A Rare Case of Chronic Thromboembolic Pulmonary Hypertension in an Elderly With Atrial Septal Defect and Eisenmenger Syndrome.

Atrial septal defects (ASDs) are among the most common congenital heart anomalies and often remain undetected until adulthood. While small ASDs may close spontaneously, larger unrepaired defects can lead to serious complications such as right heart failure, pulmonary arterial hypertension, Eisenmenger syndrome (ES), and thromboembolic events. We present a case of a 66-year-old Filipino female with a longstanding unrepaired secundum-type ASD, who was admitted with progressive dyspnea and hypoxemia.
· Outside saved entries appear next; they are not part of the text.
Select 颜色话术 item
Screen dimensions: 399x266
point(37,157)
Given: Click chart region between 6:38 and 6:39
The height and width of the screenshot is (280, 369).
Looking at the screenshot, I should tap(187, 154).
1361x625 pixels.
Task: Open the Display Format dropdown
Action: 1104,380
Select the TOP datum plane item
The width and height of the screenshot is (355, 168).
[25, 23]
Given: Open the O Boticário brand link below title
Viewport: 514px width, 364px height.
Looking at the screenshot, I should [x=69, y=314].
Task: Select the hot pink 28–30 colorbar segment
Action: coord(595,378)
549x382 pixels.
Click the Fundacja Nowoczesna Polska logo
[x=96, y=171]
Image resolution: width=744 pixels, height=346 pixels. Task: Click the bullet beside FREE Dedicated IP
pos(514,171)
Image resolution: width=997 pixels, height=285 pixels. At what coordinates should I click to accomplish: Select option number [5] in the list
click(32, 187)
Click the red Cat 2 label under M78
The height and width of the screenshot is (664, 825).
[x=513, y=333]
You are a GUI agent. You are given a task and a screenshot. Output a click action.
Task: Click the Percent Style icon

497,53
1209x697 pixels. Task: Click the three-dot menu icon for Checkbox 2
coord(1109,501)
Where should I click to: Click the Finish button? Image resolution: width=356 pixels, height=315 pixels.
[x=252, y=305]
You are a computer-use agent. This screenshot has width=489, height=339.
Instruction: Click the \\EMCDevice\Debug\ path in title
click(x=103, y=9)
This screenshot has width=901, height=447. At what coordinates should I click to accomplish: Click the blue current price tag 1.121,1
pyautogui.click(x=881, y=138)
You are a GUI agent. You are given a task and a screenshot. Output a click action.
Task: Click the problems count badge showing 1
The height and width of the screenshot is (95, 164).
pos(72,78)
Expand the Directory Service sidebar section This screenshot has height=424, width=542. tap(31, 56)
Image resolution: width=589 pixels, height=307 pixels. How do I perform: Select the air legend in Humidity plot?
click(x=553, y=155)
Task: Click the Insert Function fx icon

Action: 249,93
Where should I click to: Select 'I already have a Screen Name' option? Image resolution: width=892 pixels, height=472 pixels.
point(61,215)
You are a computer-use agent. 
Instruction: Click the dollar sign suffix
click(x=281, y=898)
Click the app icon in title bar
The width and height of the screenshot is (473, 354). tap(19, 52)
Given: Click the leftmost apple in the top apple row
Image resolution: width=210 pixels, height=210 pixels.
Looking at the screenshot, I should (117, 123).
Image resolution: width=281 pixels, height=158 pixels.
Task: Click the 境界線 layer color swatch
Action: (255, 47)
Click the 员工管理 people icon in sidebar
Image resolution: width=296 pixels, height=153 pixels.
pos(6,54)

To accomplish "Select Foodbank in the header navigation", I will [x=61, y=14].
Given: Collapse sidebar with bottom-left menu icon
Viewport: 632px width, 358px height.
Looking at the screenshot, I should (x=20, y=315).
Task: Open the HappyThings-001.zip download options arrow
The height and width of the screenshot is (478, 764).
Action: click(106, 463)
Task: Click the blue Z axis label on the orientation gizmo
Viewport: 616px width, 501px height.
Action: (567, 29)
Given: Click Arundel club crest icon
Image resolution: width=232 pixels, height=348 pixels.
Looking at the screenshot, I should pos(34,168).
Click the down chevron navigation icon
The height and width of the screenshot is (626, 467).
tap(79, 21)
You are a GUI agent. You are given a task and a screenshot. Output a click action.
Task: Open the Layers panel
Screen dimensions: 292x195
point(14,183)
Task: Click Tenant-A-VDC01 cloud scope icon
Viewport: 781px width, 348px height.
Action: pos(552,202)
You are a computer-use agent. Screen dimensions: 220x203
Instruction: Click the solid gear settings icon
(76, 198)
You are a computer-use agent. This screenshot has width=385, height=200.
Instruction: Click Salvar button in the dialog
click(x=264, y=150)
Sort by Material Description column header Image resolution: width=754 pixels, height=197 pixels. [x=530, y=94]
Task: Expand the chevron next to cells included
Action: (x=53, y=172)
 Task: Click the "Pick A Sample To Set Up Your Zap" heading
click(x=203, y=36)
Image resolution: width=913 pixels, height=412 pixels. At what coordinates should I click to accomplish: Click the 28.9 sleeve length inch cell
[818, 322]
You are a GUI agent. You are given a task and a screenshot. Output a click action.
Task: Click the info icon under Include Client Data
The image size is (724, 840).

The patient developed atrial flutter, and further workup revealed severe pulmonary hypertension, right ventricular failure, and pulmonary embolism. Imaging confirmed chronic thromboembolic pulmonary hypertension (CTEPH), a rare but life-threatening complication in patients with ES. Despite aggressive medical management, including anticoagulation, antibiotics for pneumonia, and antiarrhythmic therapy, the patient's condition deteriorated, and she eventually succumbed to her illness. This case highlights the critical importance of early detection and surgical repair of large ASDs to prevent irreversible pulmonary vascular disease and associated complications such as ES and CTEPH, particularly in resource-limited settings where definitive interventions are often inaccessible.